═════ Recorded information
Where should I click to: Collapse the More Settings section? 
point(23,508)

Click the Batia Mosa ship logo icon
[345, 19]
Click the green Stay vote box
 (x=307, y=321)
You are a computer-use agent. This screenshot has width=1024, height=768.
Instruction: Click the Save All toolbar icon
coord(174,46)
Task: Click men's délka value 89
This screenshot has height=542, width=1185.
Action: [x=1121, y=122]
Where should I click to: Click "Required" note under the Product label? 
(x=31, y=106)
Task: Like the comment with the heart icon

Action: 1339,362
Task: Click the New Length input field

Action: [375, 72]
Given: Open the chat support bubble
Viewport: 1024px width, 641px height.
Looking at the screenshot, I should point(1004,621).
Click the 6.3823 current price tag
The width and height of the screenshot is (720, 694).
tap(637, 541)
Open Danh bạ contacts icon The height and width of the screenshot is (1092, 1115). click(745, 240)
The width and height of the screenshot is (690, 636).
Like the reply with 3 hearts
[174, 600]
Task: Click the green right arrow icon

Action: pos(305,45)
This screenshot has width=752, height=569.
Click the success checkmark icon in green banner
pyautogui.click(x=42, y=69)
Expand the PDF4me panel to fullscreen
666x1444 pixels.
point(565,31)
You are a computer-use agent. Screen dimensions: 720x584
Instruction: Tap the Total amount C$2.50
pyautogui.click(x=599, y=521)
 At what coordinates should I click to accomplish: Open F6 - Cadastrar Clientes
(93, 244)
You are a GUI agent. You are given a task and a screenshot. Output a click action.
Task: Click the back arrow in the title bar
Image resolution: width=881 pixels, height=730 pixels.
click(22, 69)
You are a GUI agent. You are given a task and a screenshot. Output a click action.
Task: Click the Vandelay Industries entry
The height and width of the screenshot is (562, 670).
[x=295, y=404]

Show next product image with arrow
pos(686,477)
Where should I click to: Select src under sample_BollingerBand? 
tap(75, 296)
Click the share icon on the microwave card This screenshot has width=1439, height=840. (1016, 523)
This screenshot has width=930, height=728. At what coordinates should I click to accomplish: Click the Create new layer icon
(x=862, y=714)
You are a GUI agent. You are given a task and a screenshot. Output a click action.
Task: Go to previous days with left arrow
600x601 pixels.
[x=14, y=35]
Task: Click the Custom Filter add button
══════════
*Work order:*
Read through the records above and copy the lines that contain "computer".

*Output below:*
You are a computer-use agent. This screenshot has width=1024, height=768.
You are a computer-use agent. Screen dimensions: 720x584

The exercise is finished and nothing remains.